Bahkan, sesuatu yang membuat mereka terdiam tiba-tiba terjadi.
Dengan tatapan mata tertuju pada iblis peringkat Baron, pupil mata Ren perlahan berubah menjadi abu-abu dan medan perang membeku.
Semua iblis yang menerjang ke arahnya berhenti, seolah-olah mereka membeku dalam waktu.
Mata abu-abunya yang pucat membuat semua iblis yang hadir berlutut dan menyembahnya.
“Bergerak.”
Suaranya yang dingin menggema, menembus telinga setiap iblis yang hadir, membuat mereka merinding.
Hampir secara naluriah, semua iblis menyingkir ke samping, menciptakan jalan kecil menuju iblis peringkat Baron.
SHIIIING—!
Menghunus pedangnya dari sarung, Ren bahkan tidak repot-repot melihat iblis-iblis di sampingnya dan dengan tenang berjalan menuju iblis di kejauhan yang kesulitan mengalihkan pandangannya darinya.
Langkah.
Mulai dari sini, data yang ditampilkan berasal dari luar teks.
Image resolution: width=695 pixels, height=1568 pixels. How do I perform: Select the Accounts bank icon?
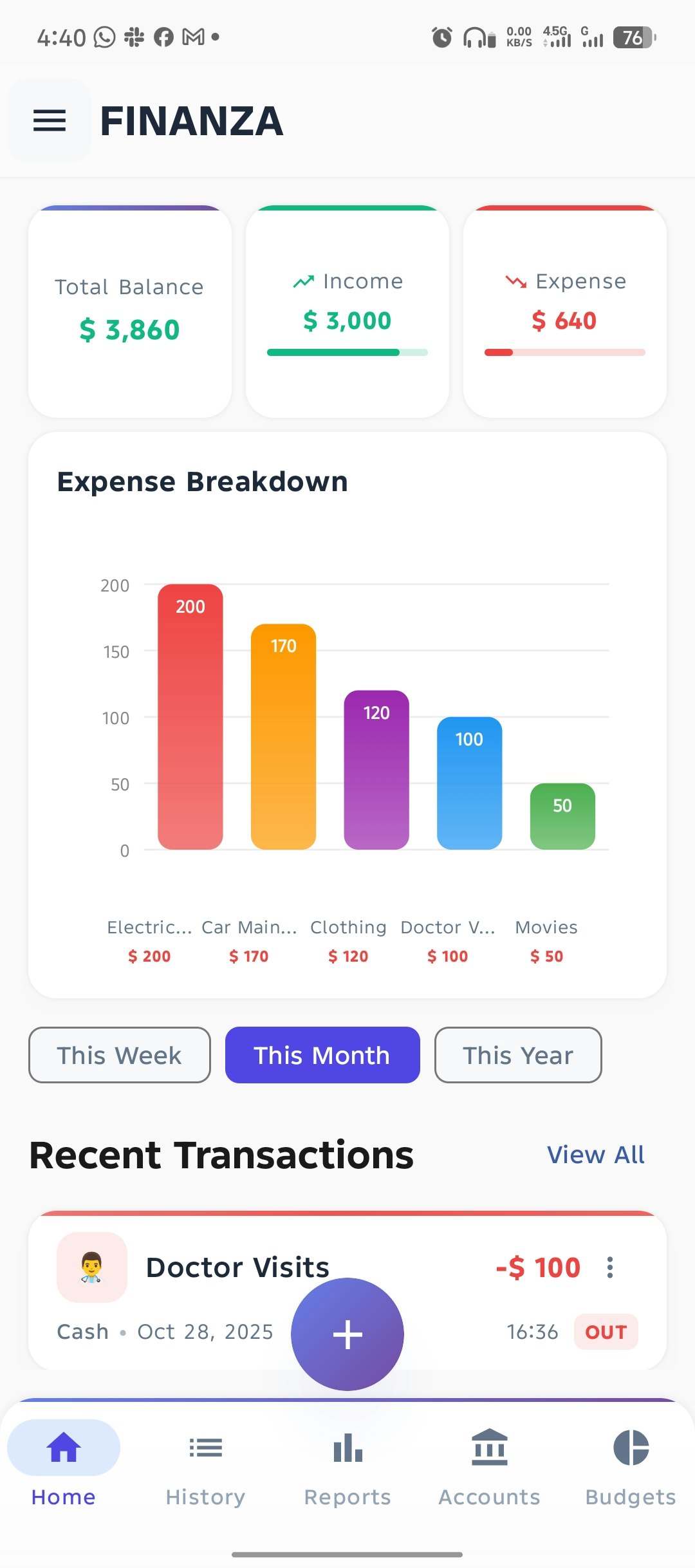[x=488, y=1448]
Langkah. Langkah.
Setiap langkah yang diambilnya menggemakan detak jantung liar para iblis yang hadir.
“Huek!”
Sambil menatap Ren yang perlahan bergerak ke arahnya, iblis berpangkat baron itu mundur selangkah.
Meskipun tidak sepenuhnya tak berdaya seperti iblis-iblis lain yang hampir tidak bisa bergerak, namun iblis itu terluka dan kondisi mentalnya lemah.
Pengaruh dari hal itu telah meresap ke dalam pikirannya yang melemah, mengakibatkan hilangnya kemauan iblis untuk bertarung untuk sementara waktu.
Tak lama kemudian Ren berhenti di depan iblis itu. Sambil mengangkat pedangnya, dia bergumam.
“Cukup untuk hari ini.”
SHUA!
Ren menebas dan sebuah kepala terlepas.
Menyembur-!
Setelah itu, Ren memasukkan tangannya ke dalam tubuh iblis dan mengeluarkan inti hitam dari tubuh iblis tersebut.
Begitu saja, gelombang pertama berakhir.